To: Dan Fingerman, Task Force on Implementation of 504
November 18, 1977 From: Susan O'Hara, Physically Disabled Students' Program
Re: Student Comments on Program Accessibility on the University of California, Berkeley campus
The following are verbatim comments from a group of new students in wheelchairs. Starred items were emphasized repeatedly
by students.
- Doors
- a. Doors swinging both ways are needed all over the campus.
- **b. Doors are hard to open; too narrow; double; heavy; one has to relv on passers-by, if they're available.
- c. Example of a good door - entrance to Wurster.
- **d. There are no signs to know how to find accessible doors.
- Elevators
- **a. Elevator buttons are too high; there is often something blocking the outside button, e.g. ash trays, trash bin.
- b. Some elevator doors close too fast, e.g. Tolman.
- c. Suggestion: attach a light-weight stick inside the elevator near the buttons so that disabled persons can reach the buttons
with it.
- d. Could there be light sensors for elevators?
- Classrooms
- a. Science tables are too high
- b. In Dwinelle 155 and 145, disabled students must sit way up in back, and are completely seperated from the class of 40 who
sit down front.
- Other considerations
- a. I don't want to come in "through the back. I want to enter the same wav as everyone else."
- b. Water fountains are too high.
- c. Some "accessible" washrooms don't have wide enough doors, e.g., Moffitt, basement of Dwinelle.
- d. Not all curbs are cut, e.g. around the campanile.
- e. Physically Disabled Students' Program - get a better ramp, sweep the floor, delays in procuring materials for MSE wheelchair
conversions.
- Specific Buildings
- ** a. Dwinelle - entrance is too narrow; elevator buttons too high.
- b. Moffitt - furniture has to be moved en route to elevator; inconvenient - many more "steps" than other people.
- c.
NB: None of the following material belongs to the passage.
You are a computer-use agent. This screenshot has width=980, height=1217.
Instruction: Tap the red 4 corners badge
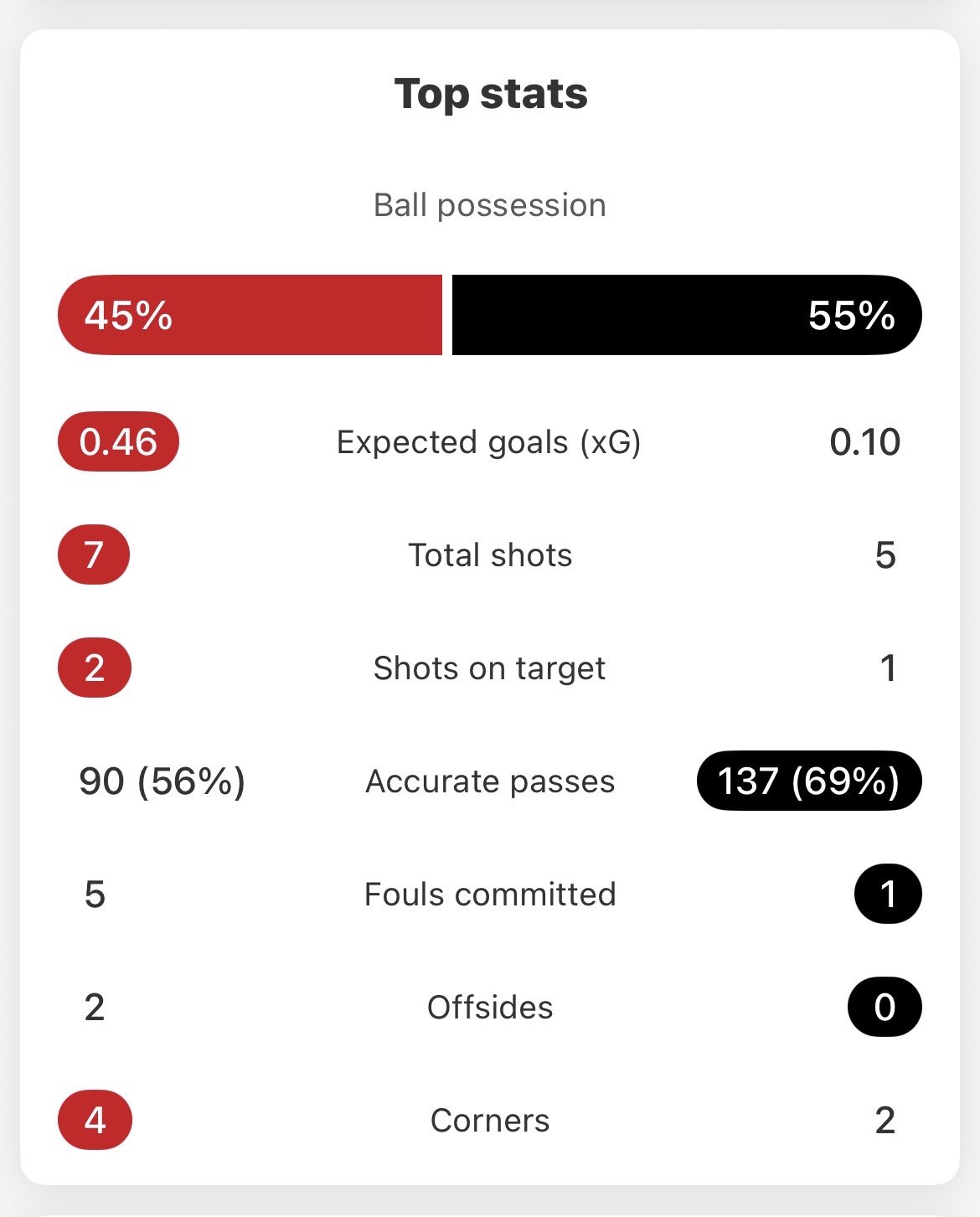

International Relations Library, Stephens Hall, no elevator 3rd floor; Librarians are very pleasant and helpful but disabled
students must ask someone to call from the basement and ask librarian to bring books down. A feeling of imposing on people.
- d. Wheeler, Barrows, and Sproul need more than one entrance (sic) (Interesting that student doesn't know of second accessible
entrance to Wheeler - SOH.)
- e. Dwinell and Wheeler - stairs within building on one level, dividing sections of building by several stairs. No elevators
to solve this problem.
The following are comments from blind students;
- * 1. Elevators
- a. buttons not labelled;
- b. no way to know which floor one has arrived at. Suggestion - clicking sounds for each floor.
- 2. Need for campus directory in braille.
- 3. Need for directory in each building to locate offices and classrooms.
- 4. Braille numbers needed on office and classroom doors.
- 5. No way to know the numbering system in any given building.
- * Tolman is hard to find - no landmarks, e.g. different textures of paving.